## Dataset records

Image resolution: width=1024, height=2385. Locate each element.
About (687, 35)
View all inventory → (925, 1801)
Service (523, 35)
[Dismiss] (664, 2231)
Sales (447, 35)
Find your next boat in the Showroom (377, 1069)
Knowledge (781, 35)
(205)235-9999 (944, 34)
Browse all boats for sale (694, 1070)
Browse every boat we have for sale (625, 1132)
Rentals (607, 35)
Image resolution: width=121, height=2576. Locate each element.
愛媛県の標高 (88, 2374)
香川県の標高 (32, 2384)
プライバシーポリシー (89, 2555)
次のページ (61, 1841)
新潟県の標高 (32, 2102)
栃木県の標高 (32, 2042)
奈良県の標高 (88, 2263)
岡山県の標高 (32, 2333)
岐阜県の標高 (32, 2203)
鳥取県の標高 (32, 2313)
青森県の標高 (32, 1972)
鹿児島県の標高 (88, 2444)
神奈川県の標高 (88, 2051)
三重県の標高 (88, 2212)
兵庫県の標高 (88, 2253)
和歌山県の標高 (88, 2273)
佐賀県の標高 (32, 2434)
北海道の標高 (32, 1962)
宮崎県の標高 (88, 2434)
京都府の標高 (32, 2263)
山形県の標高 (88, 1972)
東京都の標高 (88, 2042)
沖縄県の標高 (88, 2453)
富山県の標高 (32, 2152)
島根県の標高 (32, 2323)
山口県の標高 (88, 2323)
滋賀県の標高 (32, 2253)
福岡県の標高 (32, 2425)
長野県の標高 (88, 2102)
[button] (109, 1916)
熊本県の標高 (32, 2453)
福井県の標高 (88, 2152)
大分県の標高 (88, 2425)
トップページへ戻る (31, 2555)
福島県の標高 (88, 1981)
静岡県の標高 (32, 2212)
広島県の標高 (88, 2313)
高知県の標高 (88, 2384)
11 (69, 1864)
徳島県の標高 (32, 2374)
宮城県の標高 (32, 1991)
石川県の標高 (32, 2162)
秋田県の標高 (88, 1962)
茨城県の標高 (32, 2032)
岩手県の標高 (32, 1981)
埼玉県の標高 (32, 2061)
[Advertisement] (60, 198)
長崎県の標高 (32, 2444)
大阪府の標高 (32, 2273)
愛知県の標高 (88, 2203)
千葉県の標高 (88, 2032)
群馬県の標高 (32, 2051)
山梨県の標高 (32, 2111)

...

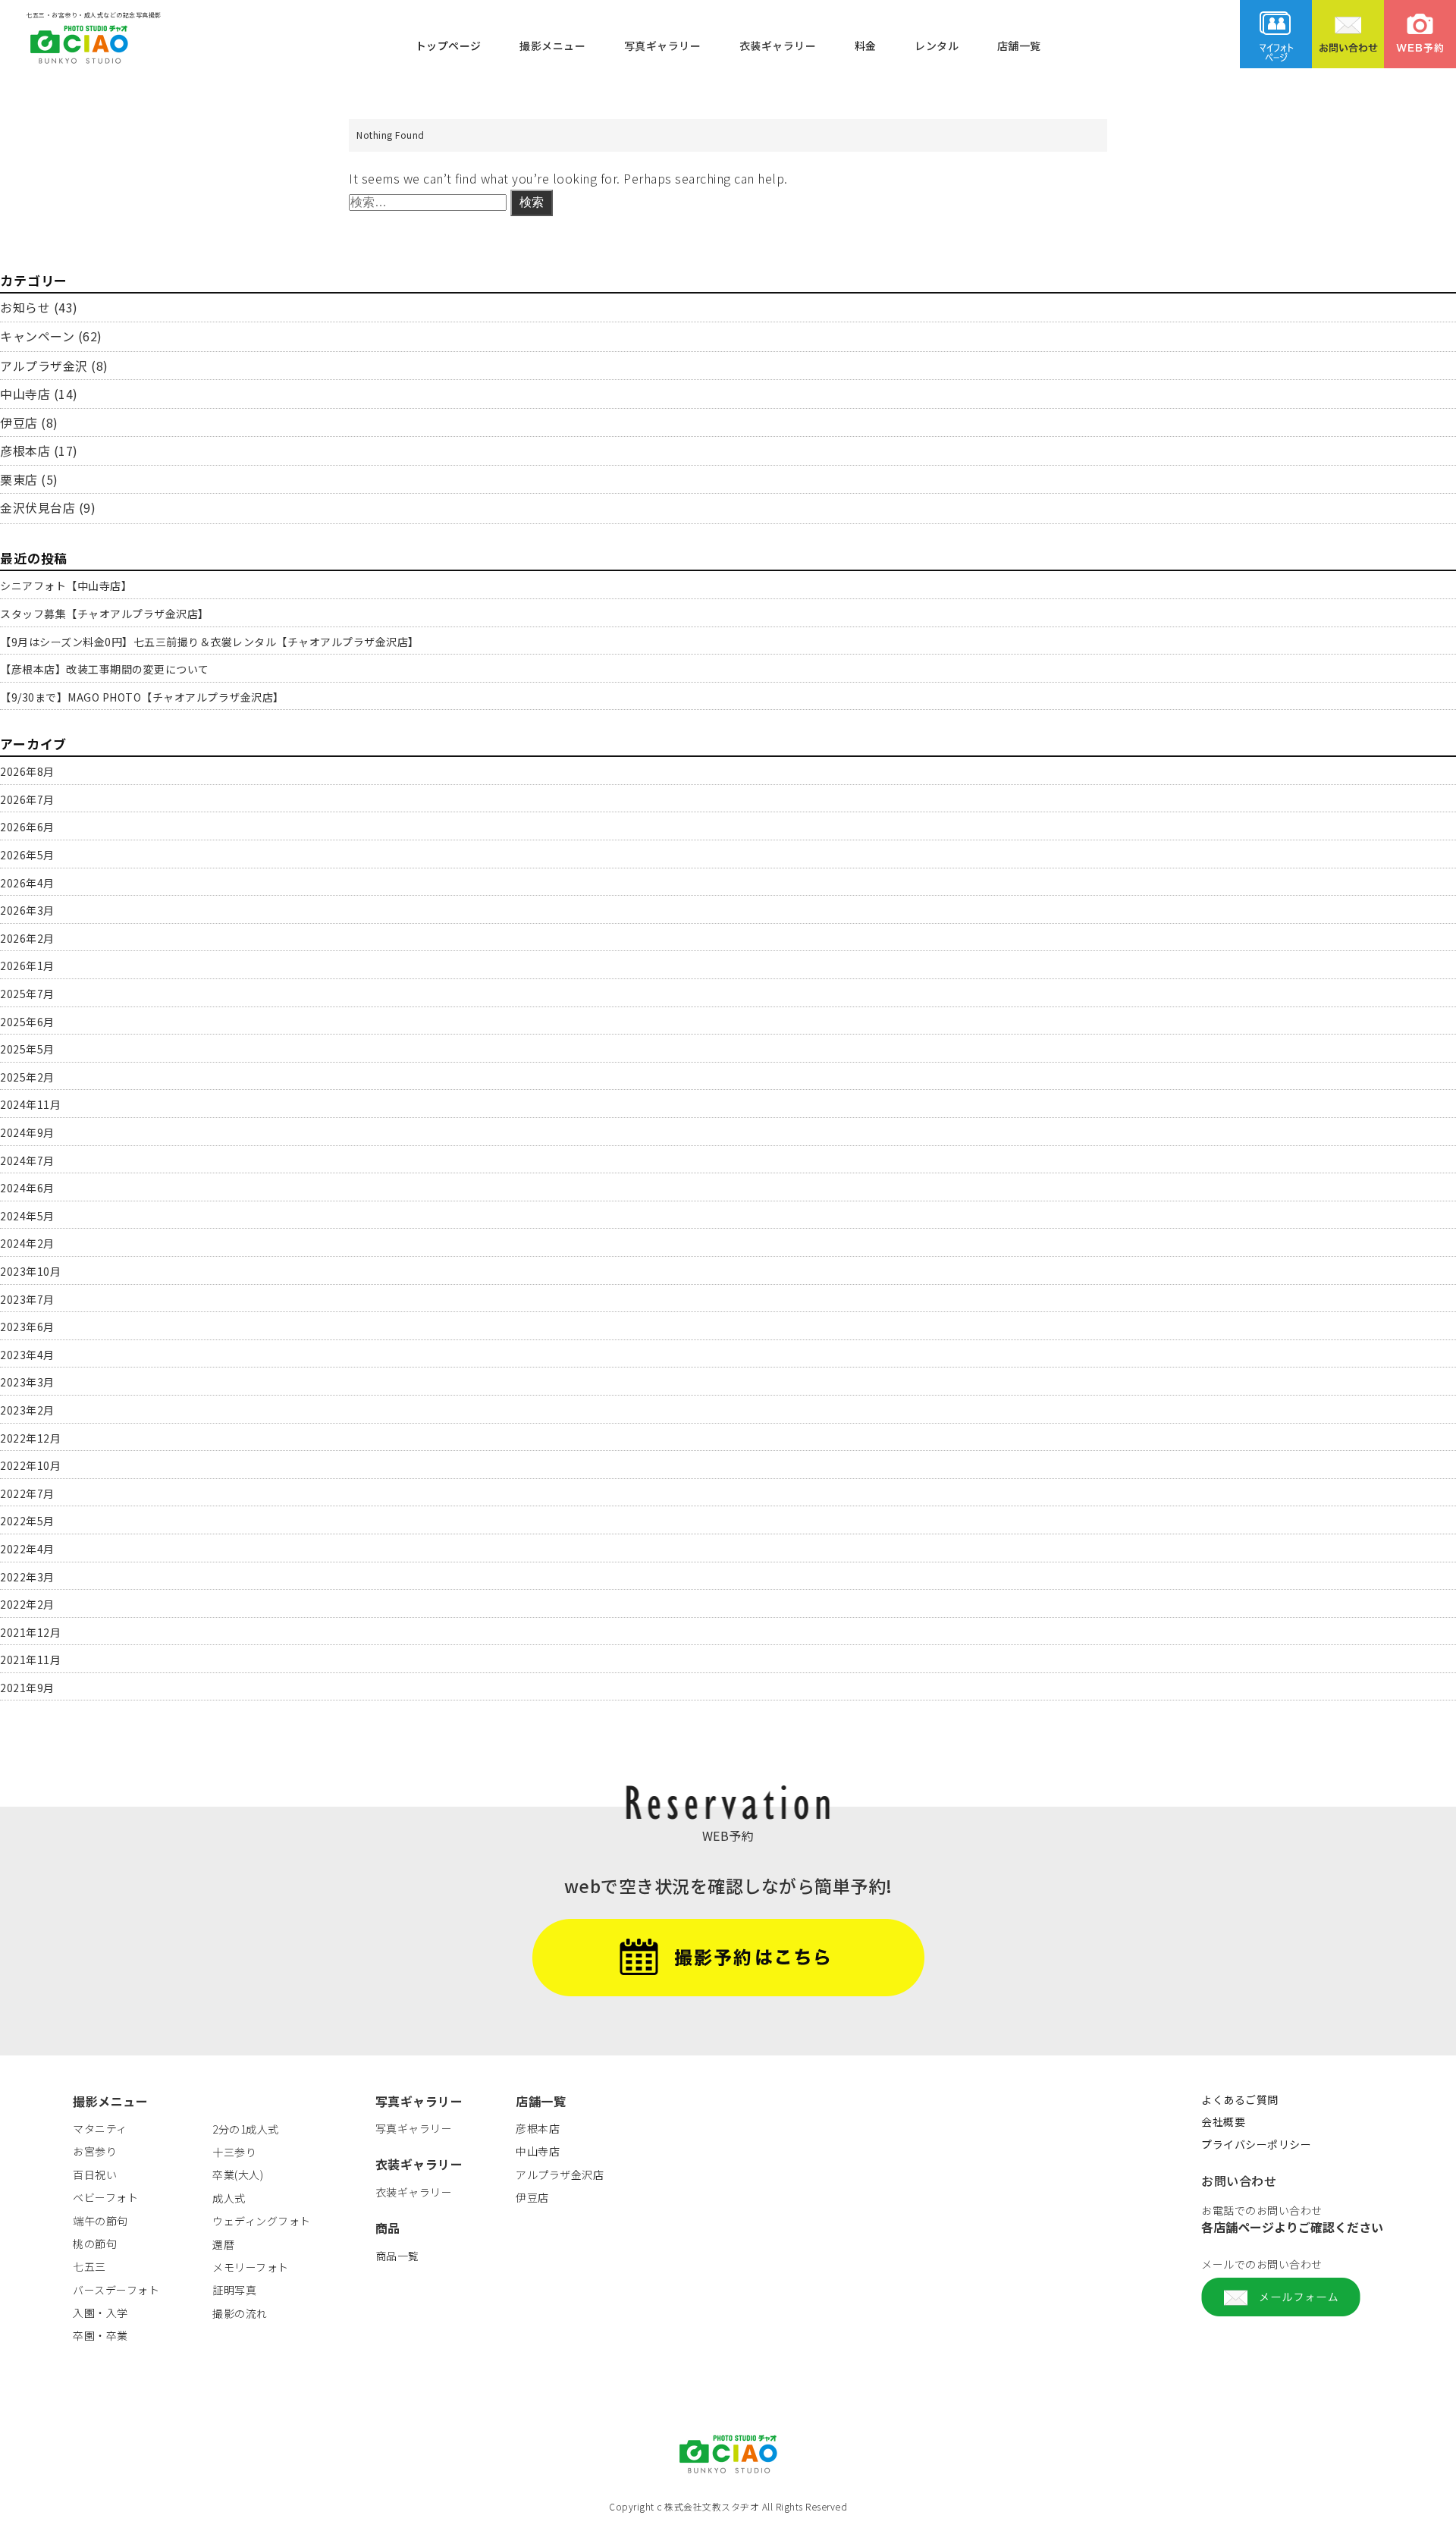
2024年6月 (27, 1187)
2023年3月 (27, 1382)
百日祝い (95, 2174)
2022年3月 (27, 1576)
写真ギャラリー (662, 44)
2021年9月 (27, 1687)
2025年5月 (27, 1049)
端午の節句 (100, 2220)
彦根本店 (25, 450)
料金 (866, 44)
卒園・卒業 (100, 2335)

## Task directions
Going through the entries above, count the lines that have the word "height" and state that count alone.

## Result for this exercise
2